After a few hair-raising auctions (assuming we can play more than once), all players should realize:

A higher bid means both less profit and more loss (depending on the outcome of the bidding),

A lower bid means both more profit and less loss (again, depending on the outcome),

and,

that the outcome is effectively random.

I can't prove this, but unless you can get into the minds of the other players, you really have no way of influencing the outcome of the auction. For example, consider the type of auction where the bidders write a single bid on a piece of paper. That guy could be bidding low, and the other guy could be bidding high. Who knows? Even in a open auction, where bidders yell out their bids and bidding wars occur, how can we know when the other guy will stop?

So, I think that the tendancy will be for lower bids in the long run.
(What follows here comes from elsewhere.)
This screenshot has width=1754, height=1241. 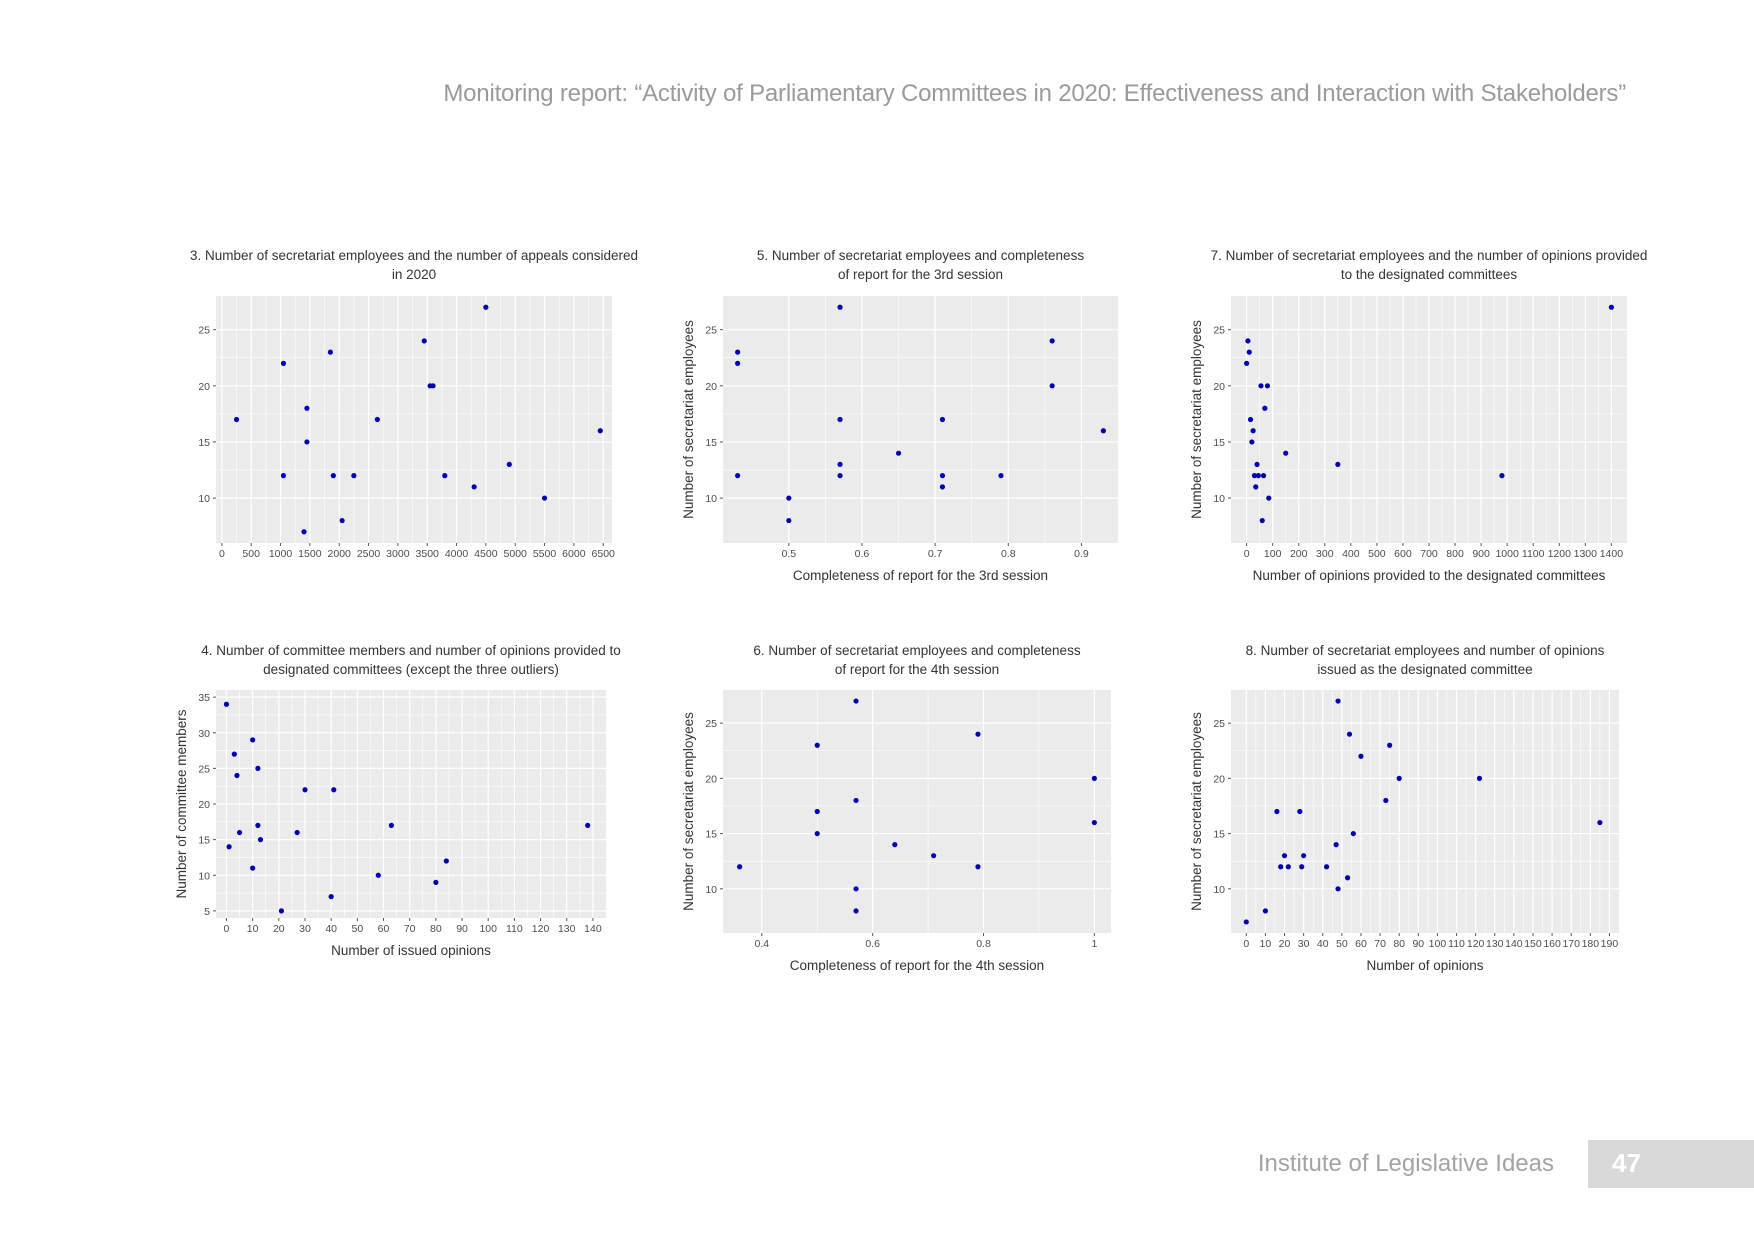 What do you see at coordinates (310, 554) in the screenshot?
I see `x-tick-label: 1500` at bounding box center [310, 554].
Also, people were talking about bidding a dollar and breaking even just to spite the other guy. Seriously, if the other guy faces losing 90 cents, why wouldn't he bid $1.10 to win the auction and reduce his loss to 10 cents. Actually, any bidding war supports the argument that the outcome is random. He bids $1.10 and now you face losing $1.00, so you bid $1.20 (cut your loss to 20 cents). This goes up and up until the difference between winning and losing is negelgible. Finally, you pay $8000 for $1, and he's out $7999 for losing. Where does the bidding eventually stop? Who knows? Random outcome.